The San Francisco-based Breast Cancer Fund has concluded that American cosmetics including nail polish put women at risk of cancer and children at risk of suffering birth defects. Never mind that no mainstream cancer epidemiologist believes that cosmetics contribute in anyway to human cancer or reproductive effects. The Fund is convinced that "chemicals" in the environment are the culprits and thus must be targeted and banished.

Indeed, in March of this year the Breast Cancer Fund implored major cosmetic manufacturers to accept the "precautionary principle" of the European Union and replace any chemical that might possibly cause disease, even if there is no evidence that it does.

High on the list of chemicals they suspect cause cancer and birth defects is a member of the chemical phthalate family DBP, often used in nail polish to strengthen the finish and reduce chipping.

There is no indication whatsoever that human health is in any way jeopardized by using nail polish (assuming one is not ingesting it). Scant animal evidence, which in itself has little relevance to predicting human disease risk, points to adverse reproductive effects in laboratory animals. But then, a myriad of naturally occurring chemicals in food cause ill effects at high enough doses in rodents.

What is a cosmetic company to do? The correct answer, of course, is for them to state the obvious: there is no health hazard from using nail polish and no reason to reformulate the products.

Unfortunately, at least two major cosmetic makers did not see it that way and decided that it would be a good PR move to reformulate the product anyway, to show they "care" about the health of women. Procter & Gamble is reformulating its Max Factor and Cover Girl polishes and Estee-Lauder is revamping its Clinique and MAC lines to remove DBP. Although the companies contend this is not an admission that the old formula was unsafe, that is clearly the message they are conveying.

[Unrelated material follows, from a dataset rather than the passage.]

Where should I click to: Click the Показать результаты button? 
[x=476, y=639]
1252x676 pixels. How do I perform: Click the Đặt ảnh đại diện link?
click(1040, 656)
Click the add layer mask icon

Great PR. Bad precedent. Can you imagine the chaos that would develop if every manufacturer responded to every baseless scare by coming up with an allegedly "new and improved" product?

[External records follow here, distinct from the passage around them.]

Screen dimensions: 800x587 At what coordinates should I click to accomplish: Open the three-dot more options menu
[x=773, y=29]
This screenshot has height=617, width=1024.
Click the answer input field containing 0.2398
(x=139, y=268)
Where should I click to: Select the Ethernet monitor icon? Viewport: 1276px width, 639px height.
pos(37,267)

As the European Union proceeds with its plan to require member countries to register some 30,000 industrial chemicals with a new regulatory agency and to prove to that agency that these chemicals are "safe" (how exactly does one ever prove something to be safe?), more American companies will come under pressure to remove chemicals from products "just in case." The ultimate loser here is the American consumer who ends up with a less effective or less desirable product with a higher price tag.

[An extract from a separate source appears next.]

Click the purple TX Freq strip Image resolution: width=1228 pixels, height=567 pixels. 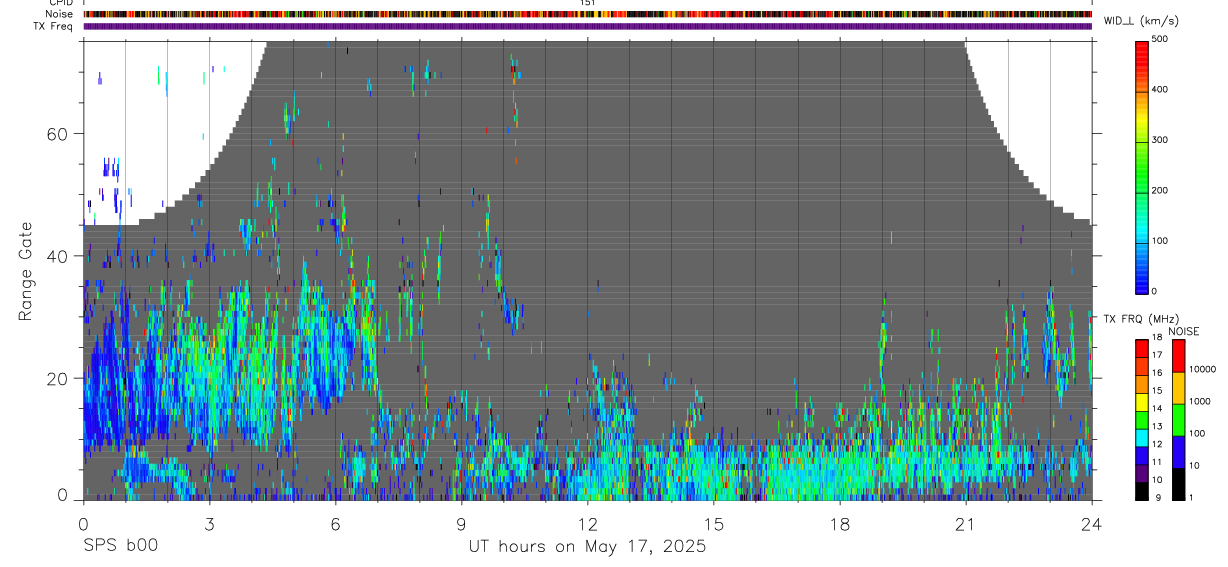pos(588,26)
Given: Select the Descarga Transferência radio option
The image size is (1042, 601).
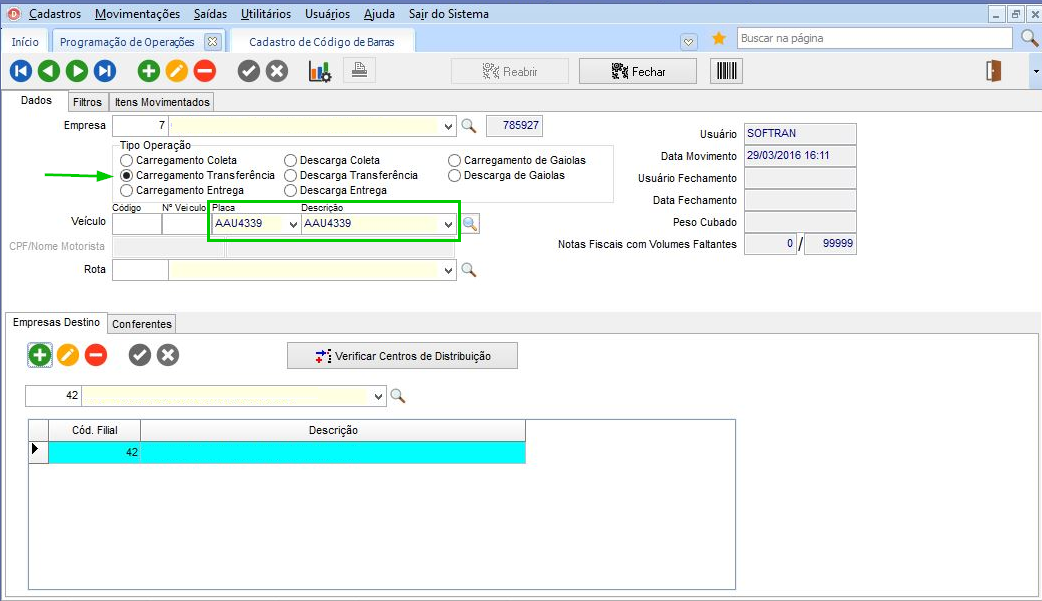Looking at the screenshot, I should 290,175.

And what contribution does this scare-and-switch travesty offer in terms of improved public health? It could be argued that all the attention given to phantom risks like nail polish as a cause of disease distracts us from the real, preventable causes of disease and death and the real, everyday lifestyle changes that will improve health (as in the case of a woman who carefully seeks "safe" nail polish but does not put her seatbelt on in a taxi). As the witch-hunt against "chemicals" intensifies in the coming years, consumers, in their own self interest, should exert some pressure of their own on corporations that cave to junk science: don't buy the "reformulated product," and tell the manufacturer why.